I also think the next big thing is MID's, when Intel announced this I thought they were mad. But after using a development one with 3G and Skype, it was one of the best experience with a mobile device bar none, crappy battery life was the only problem and this is where Intel will lose to ARM.

If I could get the same MID with cellular phone capability's and an ARM CPU, My iPhone would be straight in the blender.

As the 3G on the iPhone is shit, the same MID as above had a full bars of 3G where I live but the iPhone, I only seen two or three in some areas.

So if the next software update does not fix this, I will be sending it back and looking for an new mobile. And it will not be for OpenMoko or Apple because of constant delays and sub par hardware.

Rant over

Re:I am going to get modded down for this (0)

Anonymous Coward | about 6 years ago | (#24733265)

> I am going to get modded down for this

-1, Lame Social Engineering

You're also missing the point of the Openmoko platform as it exists today.

iphone, baby (-1, Troll)

Anonymous Coward | about 6 years ago | (#24730537)

open sores is stupid and lame, just like this phone. no surprise its made in cana-DUH, as are so many other lame products (like RIM-job).

the real action is Apple, the iPhone, iPod touch and the upcoming Macbook AIR revision which will be a convertible touchpad. thats where american companies are, making money and kicking the ass of microsloth and open sores.

Think Different. Think Better. Think APPLE!!!!

If AT&T/T-Mobile could ban OpenMoko, they woul (1, Insightful)

jonwil (467024) | about 6 years ago | (#24731335)

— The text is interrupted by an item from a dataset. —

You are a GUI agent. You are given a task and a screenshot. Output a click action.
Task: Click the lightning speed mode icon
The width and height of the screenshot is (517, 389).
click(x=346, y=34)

If AT&T and T-Mobile could legally and technically ban use of OpenMoko phones on their network, they would do it.

Re:If AT&T/T-Mobile could ban OpenMoko, they w (2, Interesting)

Lumpy (12016) | about 6 years ago | (#24735143)

if they could legally ban unlocked phones on their network they would do it. In fact most of their retarded phone workers think this already when I call up for a new sim to add to my plan...

ME: I need a sim to add to my contract.
THEM: SIM why? has your old one stopped?
ME: NO I'm adding a new line to my contract and I need a sim.
THEM: Then you need a phone as well, we have several to choose from....
ME: NO, I need the sim I already have a phone.
THEM: You haveto have an AT&T phone to work on our network....
ME:NO, It's unlocked it already works, please semm me a SIM card...
THEM: OMG!!!OMG!!!OMG!!! UNLOCKED? That against the law! FCC violation! are you a terrorist? OMG!!OMG!!OMG!!

ME: Please, I want a sim card... please?

Dialing from the command line. (4, Funny)

Animats (122034) | about 6 years ago | (#24732943)

At last, a phone from Linux fanatics! You can dial from the command line. [togaware.com] Just type:

/etc/init.d/gsmd stop
echo 0 > /sys/bus/platform/devices/gta01-pm-gsm.0/power_on
echo 1 > /sys/bus/platform/devices/gta01-pm-gsm.0/power_on
cu -l /dev/ttySAC0

AT+CFUN=1
AT+CPIN="<pin>"
AT+COPS
ATD<number>

You are now connected. See how easy it is!